FIG. 1 is a partially cutaway perspective view showing a main part of a pneumatic radial tire for a passenger car according to an embodiment of the present invention.

FIG. 2 is an enlarged sectional view showing a main part of the tire of FIG. 1;

FIG. 3 is a side view showing an example of a two-dimensional corrugated single wire used in the present invention.

FIG. 4 is a graph showing a relationship between a parameter F of a single wire and a tensile modulus.

FIG. 5 is a perspective view showing a shape of a sample for measuring fatigue resistance of a single wire.

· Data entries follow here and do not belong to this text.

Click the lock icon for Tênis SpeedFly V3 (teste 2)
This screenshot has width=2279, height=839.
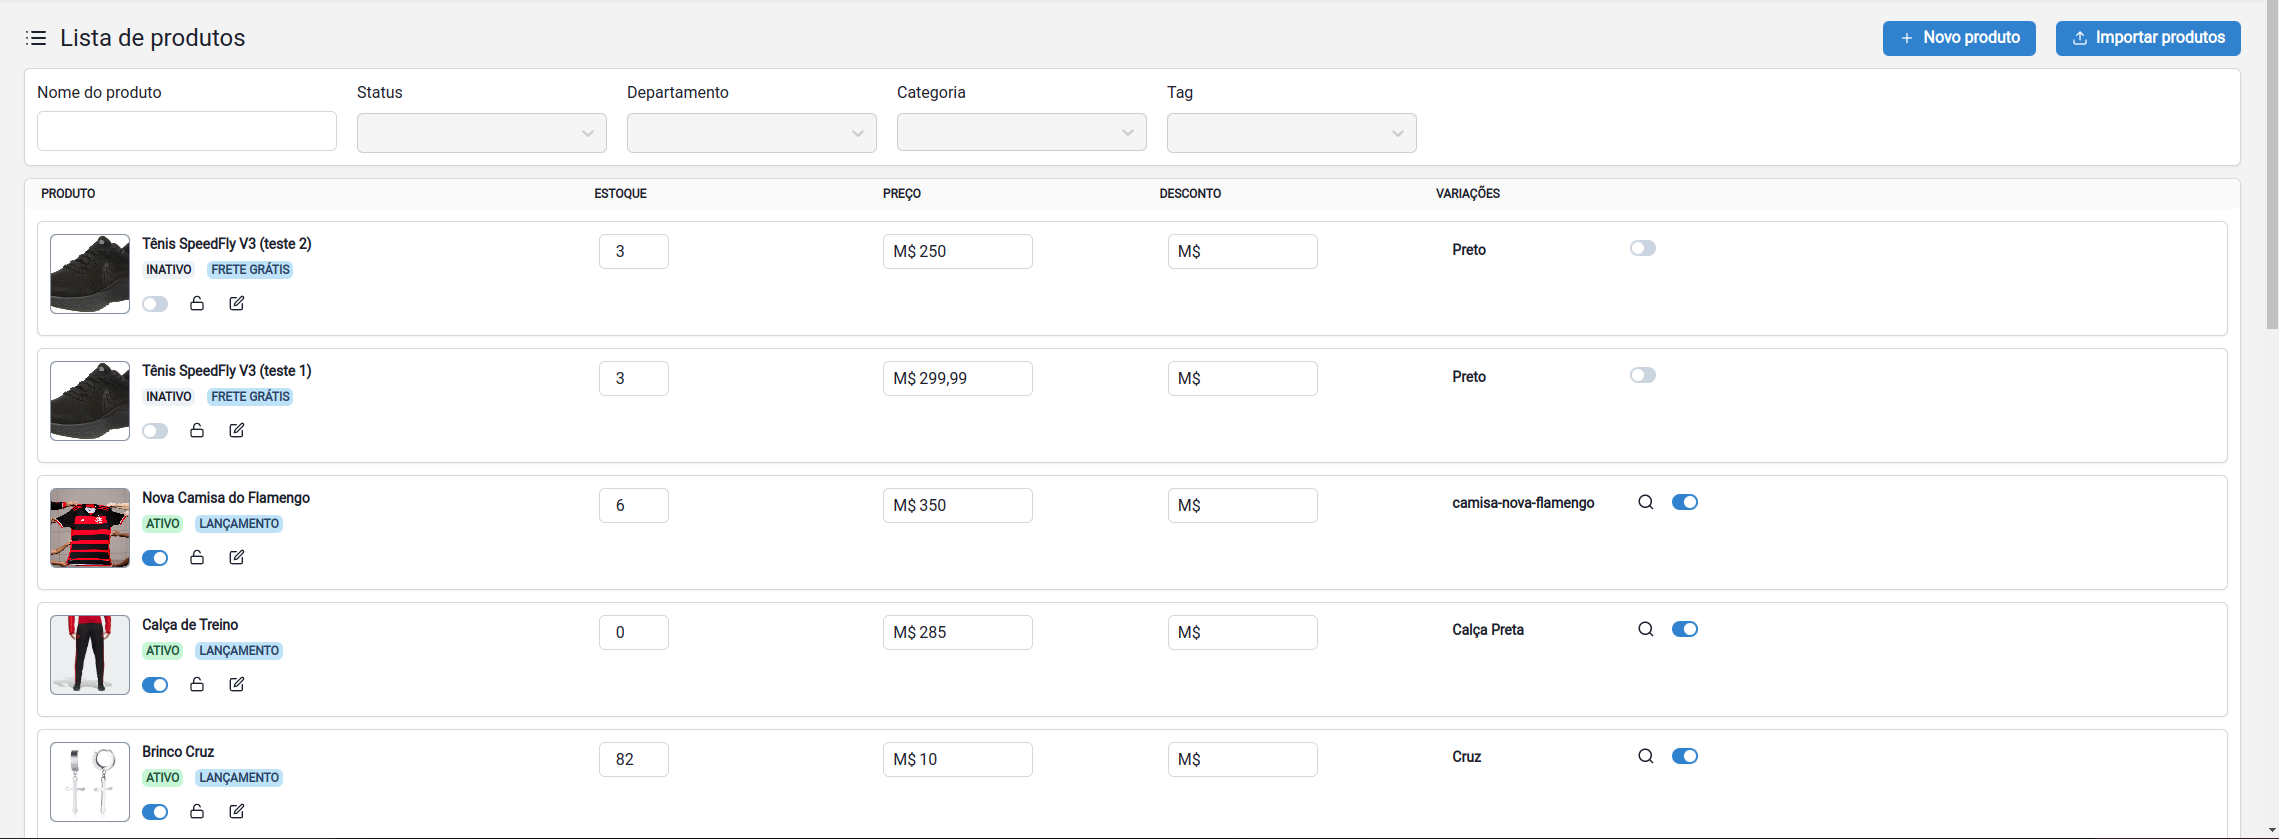(197, 303)
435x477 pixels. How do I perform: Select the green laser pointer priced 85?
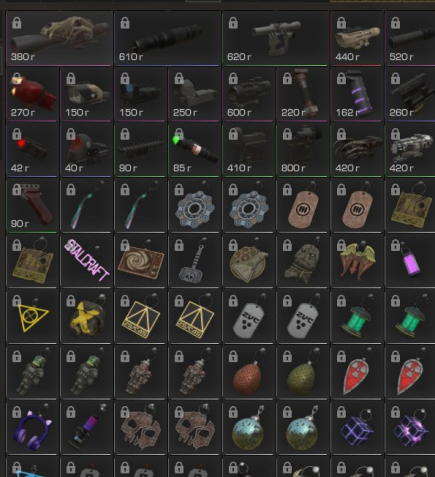click(x=195, y=150)
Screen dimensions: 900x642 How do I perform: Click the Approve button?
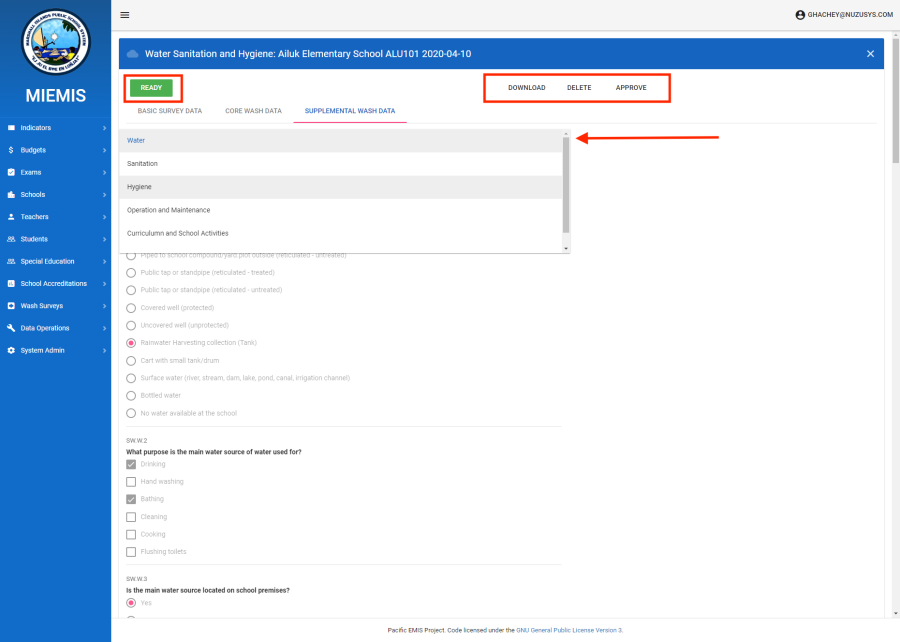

FIG. 6 is a diagram schematically illustrating an apparatus for measuring fatigue resistance of a single wire.

[Explanation of symbols]

Reference Signs List 1 tread portion 4 inner belt layer 4 'outer (outermost) belt layer 6 main groove 40 steel cord (single wire) d wire diameter h waveform height P waveform pitch length

──────────────────────────────────────────────────続 き Continuation of the front page (56) References JP-A-51-47702 (JP, A) JP-A-48-63961 (JP, A) JP-A-4-84395 (JP, U) 5294 (JP, B2) (58) Fields investigated (Int. Cl. ⁷ , DB name) B60C 9/00 B60C 9/18-9/20 D07B 1/06

Claims (1)

(57) [Claims] 1. A pneumatic radial tire in which a belt layer disposed on the outer side of a carcass layer of a tread is formed of a steel cord, wherein the steel cord has a carbon content of 0.90 to 1.10% by weight, a chromium content. Is 0.1% by weight or more and at least a tensile strength of 320 kgf / mm
A single wire with a diameter of at least ² and a diameter d of 0.28 to 0.60 mm is shaped into a two-dimensional waveform along its longitudinal direction, and the diameter d of the single wire and the height of the waveform h, the parameter F = (h−d) / P specified from the pitch length P of the waveform is set to 0.01 ≦ F ≦ 0.06, and the steel cord is placed on the tread surface by the two-dimensional surface of the waveform. Pneumatic radial tires arranged in parallel to.